The meeting focused on bilateral relations between Egypt and the UK, particularly the resumption of British flights to the city of Sharm el-Sheikh, said Foreign Ministry Spokesperson Ahmed Abu Zeid in a statement.
Shoukry stressed Egypt's aspiration to resume flights as soon as possible, Abu Zeid added.
Cooperation between the two countries in recent times has shown Egypt's real will to make the arrangements necessary to reassure tourists who visit Egypt, Abu Zeid added.
Shoukry stressed Egypt's willingness for further cooperation on such issues, according to Abu Zeid.
Johnson said during the meeting that the UK is fully aware of the negative economic impact of the suspension of British flights to Egyptian resorts along the Red Sea coasts.
He added that cooperation between the relevant agencies of the two countries is reassuring, stressing that he would give special attention to the resumption of British flights soon.
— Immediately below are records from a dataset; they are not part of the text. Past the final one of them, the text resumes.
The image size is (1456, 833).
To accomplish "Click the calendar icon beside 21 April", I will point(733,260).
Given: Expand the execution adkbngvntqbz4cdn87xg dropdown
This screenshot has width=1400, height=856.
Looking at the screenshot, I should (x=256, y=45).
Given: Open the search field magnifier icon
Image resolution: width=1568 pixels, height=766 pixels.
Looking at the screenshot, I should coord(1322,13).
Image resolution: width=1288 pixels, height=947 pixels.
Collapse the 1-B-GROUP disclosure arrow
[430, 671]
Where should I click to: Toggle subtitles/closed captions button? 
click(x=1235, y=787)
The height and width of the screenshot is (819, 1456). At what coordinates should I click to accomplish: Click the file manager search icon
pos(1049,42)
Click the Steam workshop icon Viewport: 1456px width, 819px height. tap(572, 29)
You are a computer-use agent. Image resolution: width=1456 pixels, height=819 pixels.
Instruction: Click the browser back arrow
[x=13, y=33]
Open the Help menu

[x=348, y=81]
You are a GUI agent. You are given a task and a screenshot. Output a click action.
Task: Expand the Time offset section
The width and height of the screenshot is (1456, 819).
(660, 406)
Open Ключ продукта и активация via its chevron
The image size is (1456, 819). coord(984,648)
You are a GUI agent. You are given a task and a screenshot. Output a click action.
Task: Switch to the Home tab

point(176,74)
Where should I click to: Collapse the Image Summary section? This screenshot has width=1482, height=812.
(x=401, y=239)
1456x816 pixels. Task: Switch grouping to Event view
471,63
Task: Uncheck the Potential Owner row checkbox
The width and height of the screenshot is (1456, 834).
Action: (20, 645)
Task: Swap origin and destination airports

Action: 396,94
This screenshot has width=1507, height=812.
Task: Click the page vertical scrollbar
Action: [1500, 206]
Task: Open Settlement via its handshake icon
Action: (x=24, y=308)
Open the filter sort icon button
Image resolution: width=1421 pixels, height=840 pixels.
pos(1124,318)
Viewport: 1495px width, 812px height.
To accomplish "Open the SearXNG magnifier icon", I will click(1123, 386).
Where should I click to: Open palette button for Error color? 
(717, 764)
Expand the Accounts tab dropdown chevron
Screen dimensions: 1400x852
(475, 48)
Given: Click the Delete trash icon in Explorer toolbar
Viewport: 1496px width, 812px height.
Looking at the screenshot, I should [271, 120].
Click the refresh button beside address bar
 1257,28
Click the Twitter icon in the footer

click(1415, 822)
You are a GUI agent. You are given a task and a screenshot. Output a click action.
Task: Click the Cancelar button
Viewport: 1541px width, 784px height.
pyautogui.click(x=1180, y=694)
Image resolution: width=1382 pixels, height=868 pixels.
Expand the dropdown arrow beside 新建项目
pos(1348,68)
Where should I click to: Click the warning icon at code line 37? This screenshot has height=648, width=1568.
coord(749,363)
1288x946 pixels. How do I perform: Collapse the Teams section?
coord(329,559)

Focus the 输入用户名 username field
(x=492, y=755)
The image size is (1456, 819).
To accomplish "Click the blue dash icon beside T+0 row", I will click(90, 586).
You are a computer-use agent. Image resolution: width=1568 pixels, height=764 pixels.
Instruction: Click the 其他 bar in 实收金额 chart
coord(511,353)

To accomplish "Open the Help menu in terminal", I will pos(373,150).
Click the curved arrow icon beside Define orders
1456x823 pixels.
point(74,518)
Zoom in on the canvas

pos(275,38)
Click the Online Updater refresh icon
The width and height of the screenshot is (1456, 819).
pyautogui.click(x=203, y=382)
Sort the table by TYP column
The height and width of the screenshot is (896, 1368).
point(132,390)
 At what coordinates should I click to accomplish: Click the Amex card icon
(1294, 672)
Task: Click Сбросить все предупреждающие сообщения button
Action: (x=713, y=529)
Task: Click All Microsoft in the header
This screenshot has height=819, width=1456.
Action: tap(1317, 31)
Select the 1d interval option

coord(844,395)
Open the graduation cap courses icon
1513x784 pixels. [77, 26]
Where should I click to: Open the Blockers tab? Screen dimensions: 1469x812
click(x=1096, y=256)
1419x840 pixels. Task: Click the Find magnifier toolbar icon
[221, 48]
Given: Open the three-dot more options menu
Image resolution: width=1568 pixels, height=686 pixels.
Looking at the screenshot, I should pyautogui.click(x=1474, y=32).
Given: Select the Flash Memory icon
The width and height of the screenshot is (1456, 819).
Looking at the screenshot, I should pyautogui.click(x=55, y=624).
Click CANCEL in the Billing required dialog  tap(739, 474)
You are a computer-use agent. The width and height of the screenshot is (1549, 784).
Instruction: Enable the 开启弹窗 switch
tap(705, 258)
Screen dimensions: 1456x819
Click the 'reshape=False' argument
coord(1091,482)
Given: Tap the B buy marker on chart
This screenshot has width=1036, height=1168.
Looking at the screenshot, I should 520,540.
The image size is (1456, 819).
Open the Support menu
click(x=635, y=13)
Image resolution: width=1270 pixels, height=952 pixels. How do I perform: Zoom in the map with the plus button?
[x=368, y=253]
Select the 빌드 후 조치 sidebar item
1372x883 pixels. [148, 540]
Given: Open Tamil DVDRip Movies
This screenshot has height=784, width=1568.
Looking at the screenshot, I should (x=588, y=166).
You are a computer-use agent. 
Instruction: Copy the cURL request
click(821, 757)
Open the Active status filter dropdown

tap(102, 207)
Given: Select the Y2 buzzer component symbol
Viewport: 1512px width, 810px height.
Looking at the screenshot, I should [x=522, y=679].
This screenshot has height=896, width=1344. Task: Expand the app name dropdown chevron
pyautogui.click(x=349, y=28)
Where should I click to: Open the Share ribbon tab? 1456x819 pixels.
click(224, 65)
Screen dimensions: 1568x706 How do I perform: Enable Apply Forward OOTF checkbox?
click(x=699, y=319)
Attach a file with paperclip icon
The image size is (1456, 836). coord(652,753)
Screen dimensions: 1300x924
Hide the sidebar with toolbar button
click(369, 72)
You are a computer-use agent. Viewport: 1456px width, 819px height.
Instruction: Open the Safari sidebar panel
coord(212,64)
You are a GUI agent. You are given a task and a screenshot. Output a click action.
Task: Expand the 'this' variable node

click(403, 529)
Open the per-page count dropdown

The British government suspended its flights to Sharm el-Sheikh starting November in response to the October 31 plane crash in Sinai, which killed 224 passengers, most of them Russian tourists.
Sharm el-Sheikh is a major destination for British tourists, with a number of budget and charter airlines, including Easyjet, Thomson Airways and Thomas Cook Airlines, carrying visitors to the resort over the busy end-of-year season.
Britain, Russia and other countries suspended flights after the crash. While some have resumed travel to Sharm el-Sheikh, Britain sought deeper reassurances about the security arrangements at the airport.